(Required task) Please set down the records word for word, beginning at the line that has "Screen dimensions: 730x667" and stopping after the line that has "point(220,163)". Leave the pictures out.

(Supplied material)
==========

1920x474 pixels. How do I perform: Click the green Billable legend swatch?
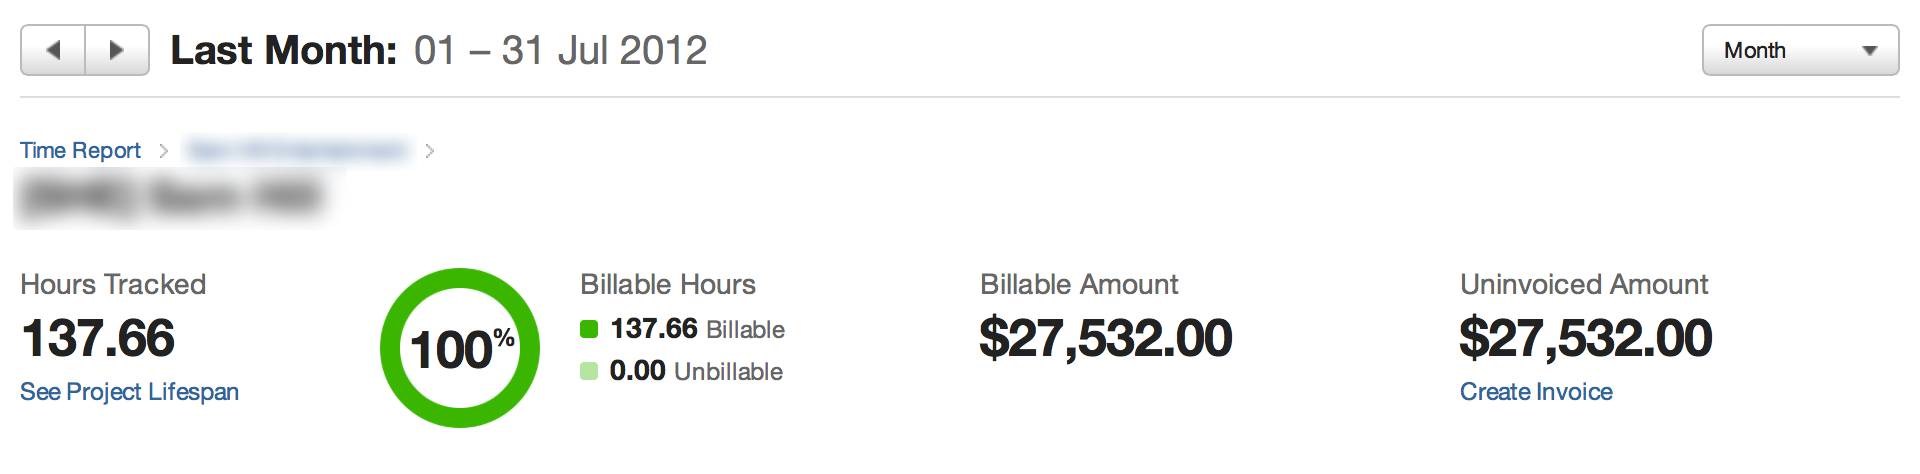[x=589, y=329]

==========

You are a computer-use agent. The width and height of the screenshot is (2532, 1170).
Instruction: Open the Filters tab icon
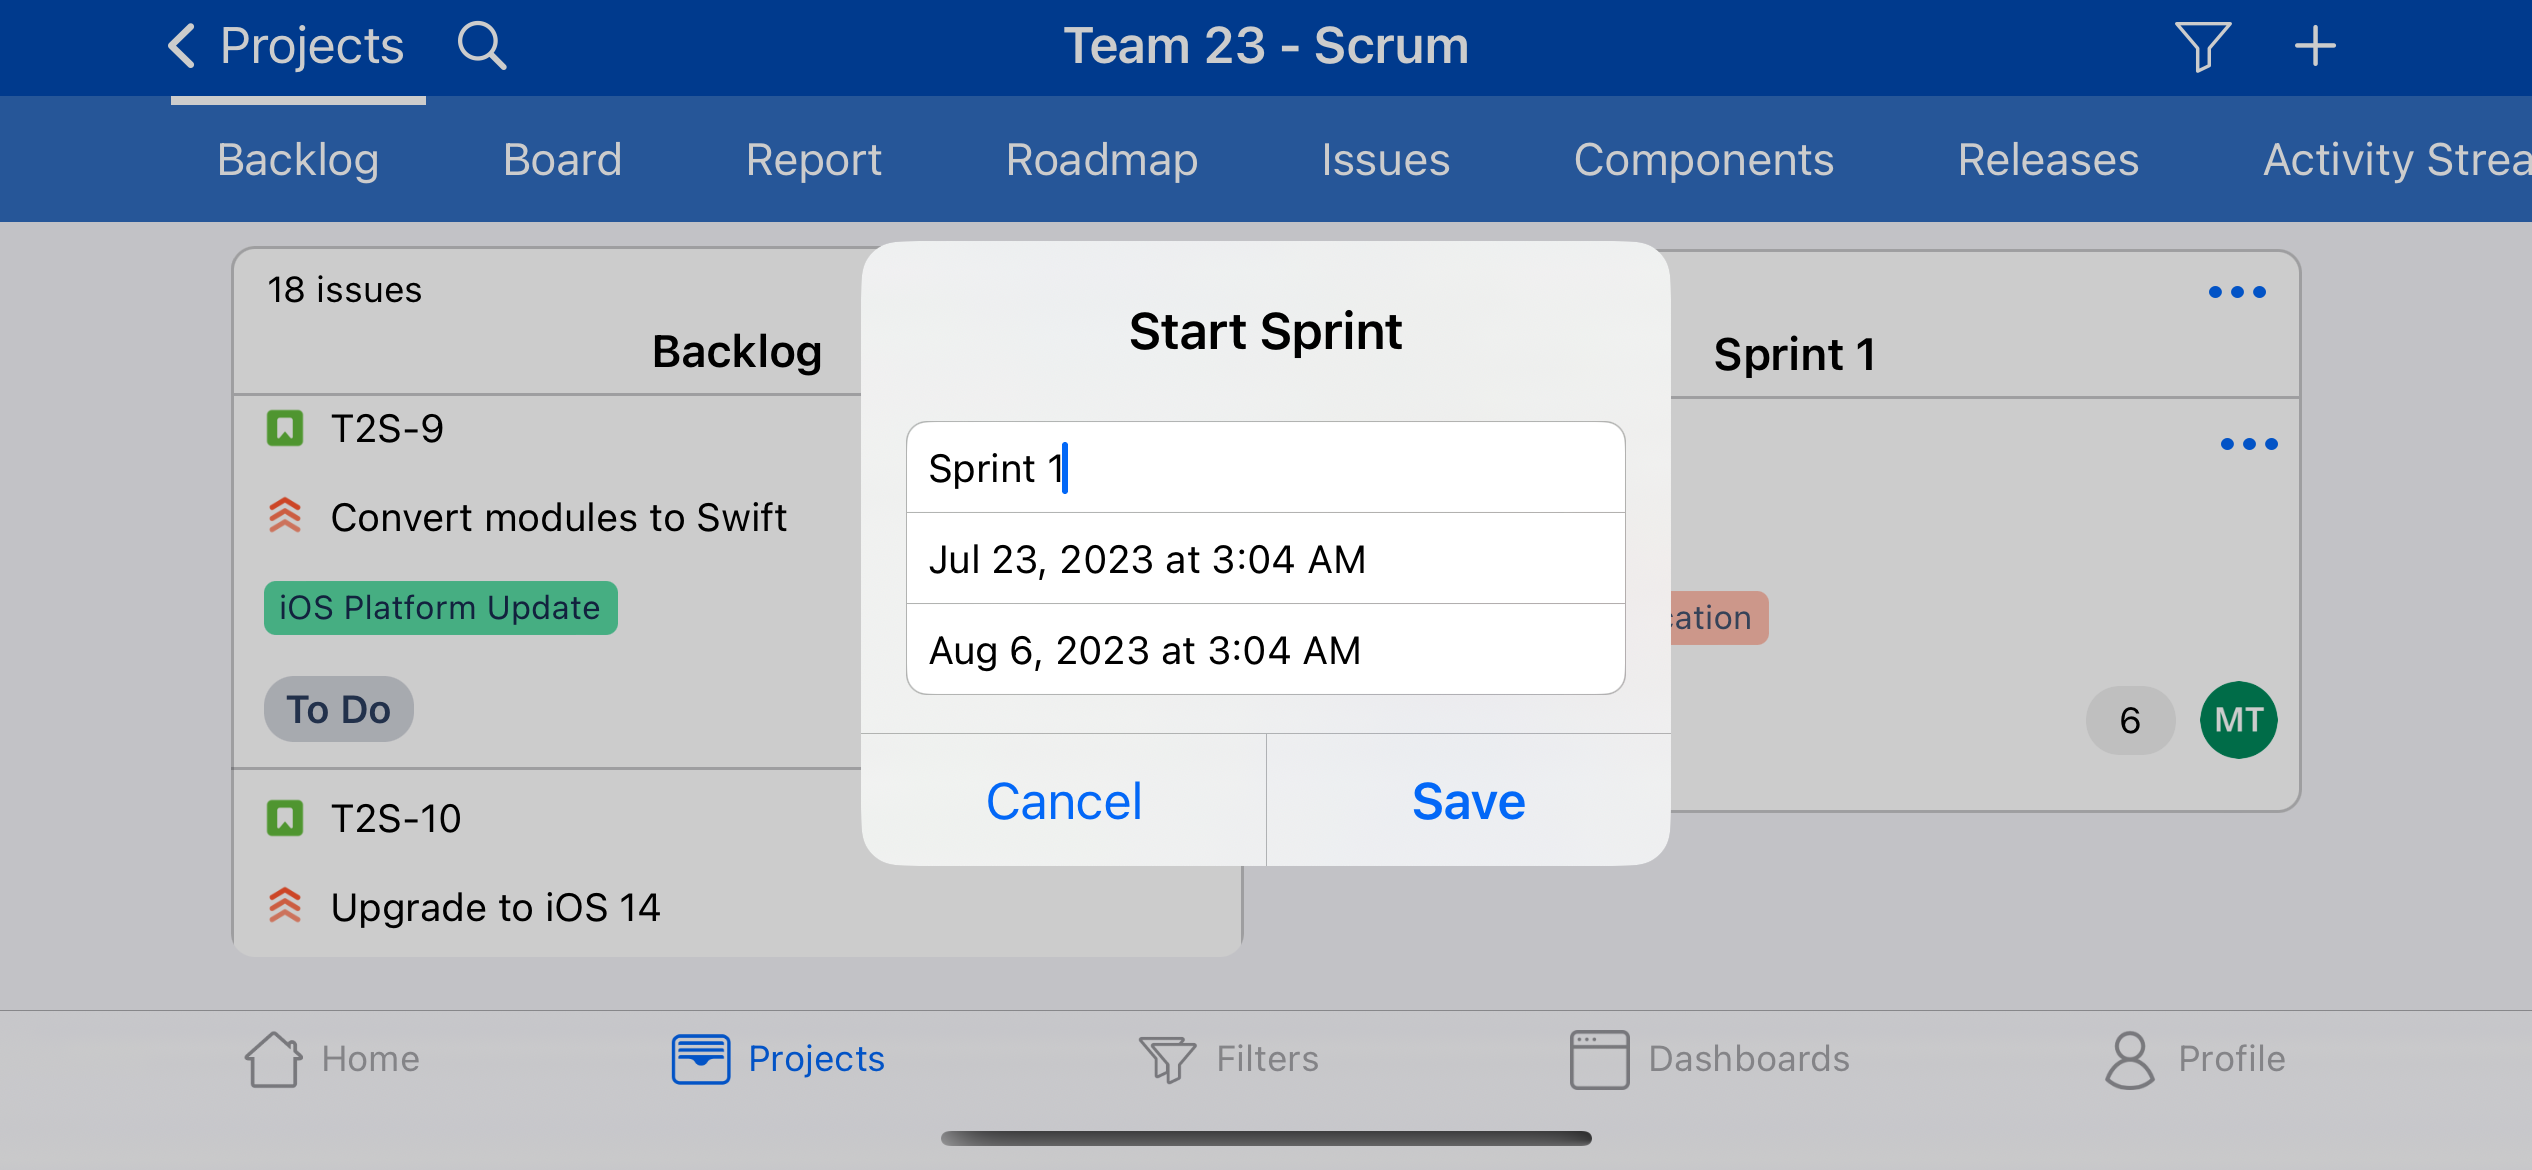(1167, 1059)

==========

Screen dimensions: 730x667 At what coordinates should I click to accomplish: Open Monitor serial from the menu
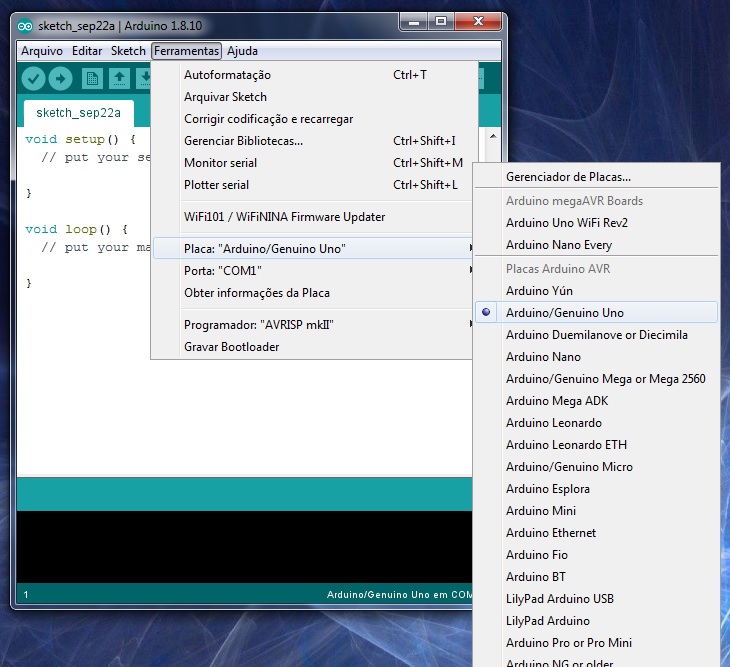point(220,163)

==========

(Solution)
Screen dimensions: 730x667 At what coordinates should I click to accomplish: Open Monitor serial from the menu
point(220,163)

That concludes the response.